HOBOKEN, NJ -- November 25, 2015 -- A new Cochrane Review shows very limited quality evidence for the effects of methylphenidate on children and adolescents with attention-deficit/hyperactivity disorder (ADHD).

The review authors remain uncertain about the effect of methylphenidate on ADHD symptoms, despite large amount of research. Some evidence of increased sleeplessness and loss of appetite leads researchers to encourage more caution in use of methylphenidate.

The Cochrane Review included data from 185 randomised controlled trials involving more than 12,000 children or adolescents. The studies were conducted mainly in the United States, Canada, and Europe; included males and females aged 3 to 18 years; and all compared methylphenidate with either a placebo or no intervention.

When researchers combined data from identified trials, they found that methylphenidate led to modest improvements in ADHD symptoms, general behaviour, and quality of life.

Analysis of adverse effects showed that children were more likely to experience sleep problems and loss of appetite while taking methylphenidate.

However, the researchers’ confidence in all results was very low. It was apparent from assessing the included trials that it would have been possible for people involved in the trials to have been aware of which treatment the children were taking. In addition, the reporting of results was not complete in many of the trials, and for some analyses there was variation among trial results.

Based upon this information, the researchers urge clinicians to be cautious in prescribing methylphenidate, and to weigh up the benefits and risks more carefully.

“This review highlights the need for long-term, large, better-quality randomised trials so that we can determine the average effect of this drug more reliably,” said Ole Jakob Storebø, MD, Psychiatric Research Unit, Region Zealand, Denmark.

“This evidence is important for health professionals and parents of children with ADHD,” said Morris Zwi, MD, Islington CAMHS, London, United Kingdom. “Our expectations of this treatment are probably greater than they should be, and whilst our review shows some evidence of benefit, we should bear in mind that this finding was based on very low-quality evidence. What we still need are large, well-conducted trials in order to clarify the risks versus the benefits for this widely used treatment.”

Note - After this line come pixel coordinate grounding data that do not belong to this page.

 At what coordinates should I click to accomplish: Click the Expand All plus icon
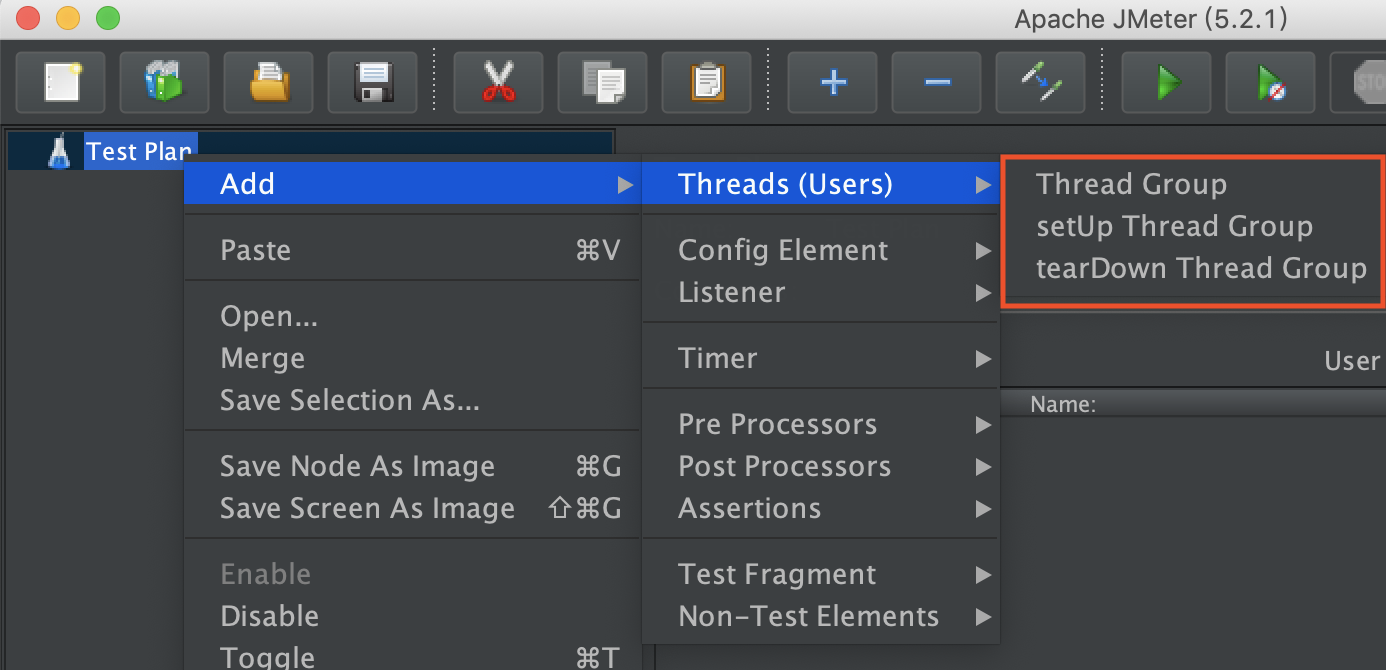tap(832, 82)
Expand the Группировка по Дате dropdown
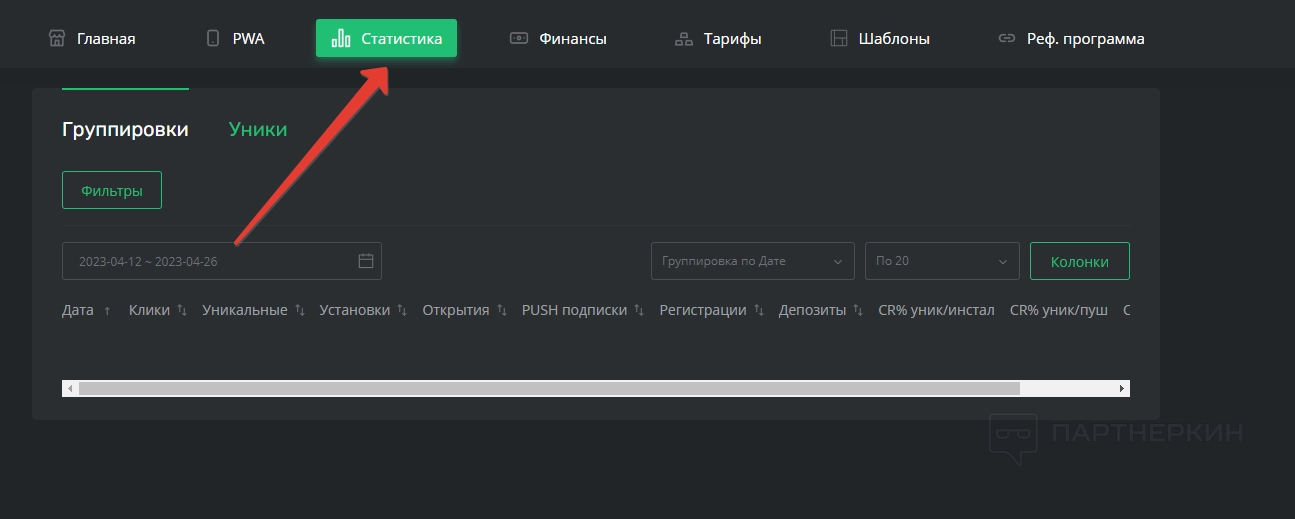The width and height of the screenshot is (1295, 519). click(x=752, y=261)
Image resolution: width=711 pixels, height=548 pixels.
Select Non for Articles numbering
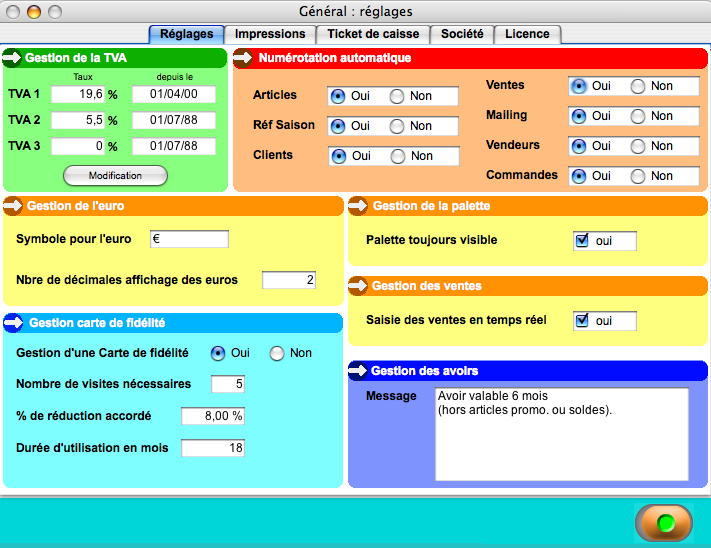pyautogui.click(x=397, y=96)
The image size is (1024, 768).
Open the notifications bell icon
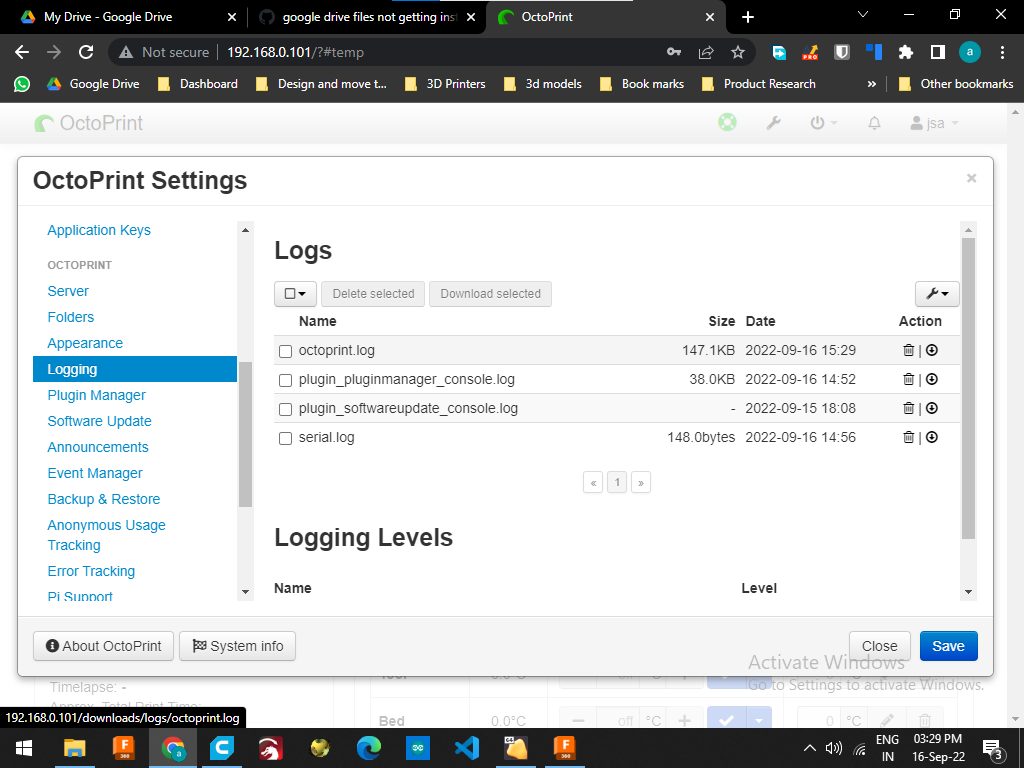873,122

The researchers have also urged that clinicians and families should not rush to discontinue using methylphenidate.

“If a child or young person has experienced benefits without experiencing adverse effects, then there may be good clinical grounds to continue using it,” said Dr. Zwi. “Patients and their parents should discuss any decision to stop treatment with their healthcare professional before doing so.”

An abridged version of the Cochrane Review will appear in the BMJ later this week.